A soja continua no centro da disputa comercial entre Brasil e Estados Unidos pelo mercado chinês. O embaixador da China em Washington, Xie Feng, destacou a necessidade de fortalecer a cooperação com os americanos no setor agrícola, mesmo diante da atual liderança brasileira no fornecimento da oleaginosa ao país asiático.
China entre Brasil e Estados Unidos na compra de soja
Atualmente, cerca de 70% da soja importada pela China tem origem no Brasil, enquanto os Estados Unidos respondem por pouco mais de 20%. Durante um evento em Washington, organizado pelo Conselho de Exportação de Soja dos EUA e pela Câmara de Comércio da China para Importação e Exportação de Alimentos, Produtos Nativos e Subprodutos Animais, Xie ressaltou que a commodity representa uma relação econômica estratégica para ambos os países.
Segundo o embaixador, a parceria agrícola entre China e Estados Unidos já trouxe benefícios globais, mas enfrenta desafios causados por tensões comerciais e políticas. Ele defendeu que a agricultura não seja usada como instrumento de disputas e afirmou que os produtores não devem arcar com os custos de guerras tarifárias.
A China é o maior importador mundial de soja, responsável por 61,1% das compras globais. A demanda é impulsionada pela produção de ração animal, essencial para os setores de suinocultura e avicultura. A produção interna cobre apenas 15% das necessidades do país, obrigando-o a depender em 85% de importações.
Em 2024, segundo dados da Administração Geral das Alfândegas da China, o país desembolsou US$ 52,8 bilhões na aquisição de 105,03 milhões de toneladas da oleaginosa. O Brasil respondeu por 74,6 milhões de toneladas, equivalentes a 71,1% do total, enquanto os Estados Unidos forneceram 22,1 milhões de toneladas, cerca de 22%.
Impacto da queda nas exportações americanas
De acordo com o embaixador Xie Feng, as exportações agrícolas dos Estados Unidos para a China recuaram 53% no primeiro semestre de 2025 em comparação ao mesmo período do ano anterior. A soja, especificamente, registrou queda de 51%. Ainda segundo a agência Reuters, Pequim não adquiriu nenhum carregamento americano da commodity para o quarto trimestre deste ano, refletindo os efeitos das tensões comerciais.

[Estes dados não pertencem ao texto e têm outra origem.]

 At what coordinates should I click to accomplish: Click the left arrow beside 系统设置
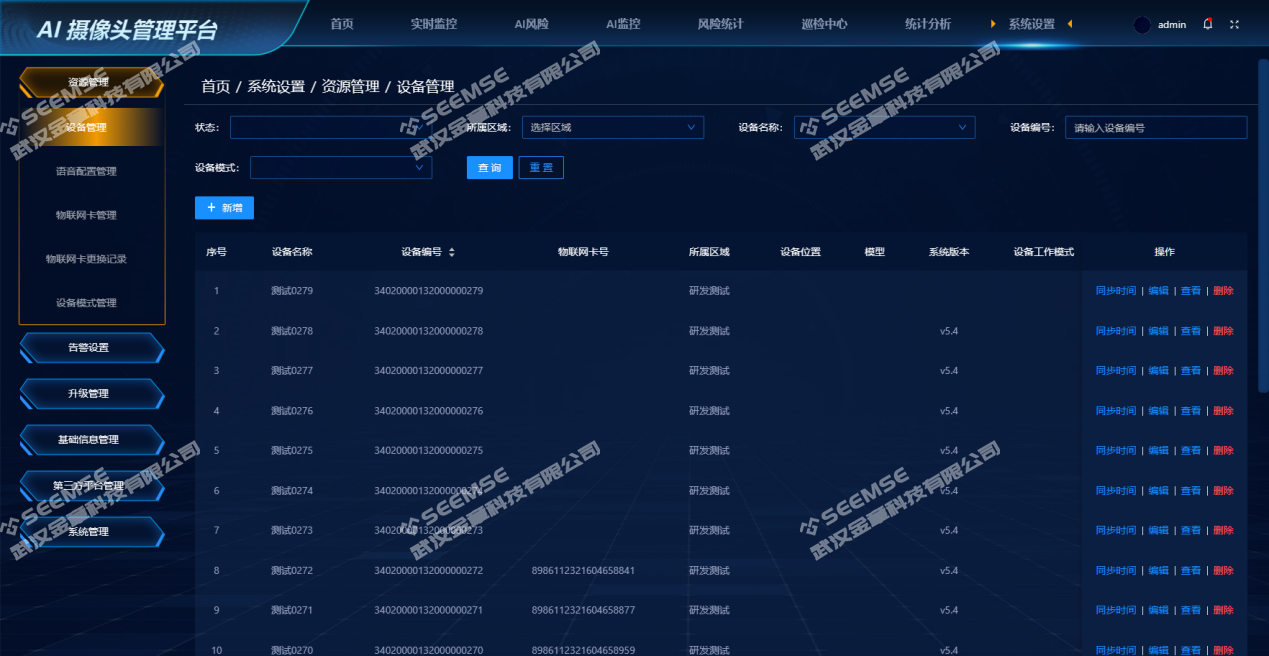(993, 24)
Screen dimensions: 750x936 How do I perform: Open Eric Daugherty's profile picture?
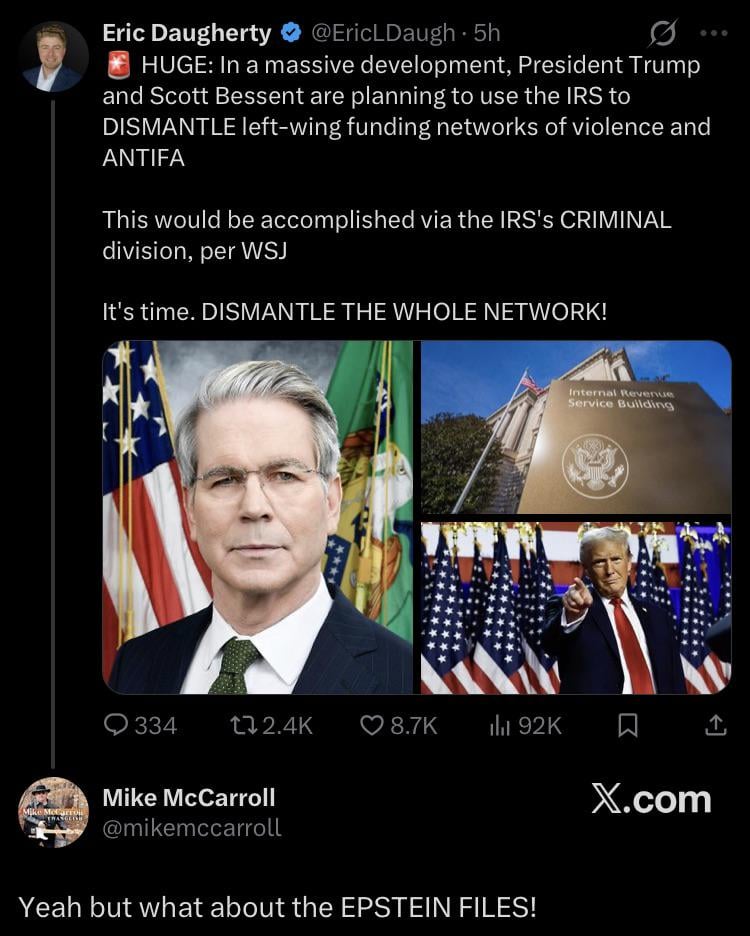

Durante seu discurso, Xie deu a entender que as vendas de soja americana devem ter peso nas negociações em andamento entre Washington e Pequim. Ele ressaltou que os dois países precisam “esclarecer mal-entendidos, fortalecer a cooperação e buscar consensos” para retomar um caminho de parceria estável.
O representante chinês também citou a possibilidade de ampliar áreas de colaboração, como agricultura de precisão, biotecnologia, irrigação sustentável e tecnologias inteligentes aplicadas ao campo, demonstrando que o interesse vai além da simples compra da oleaginosa.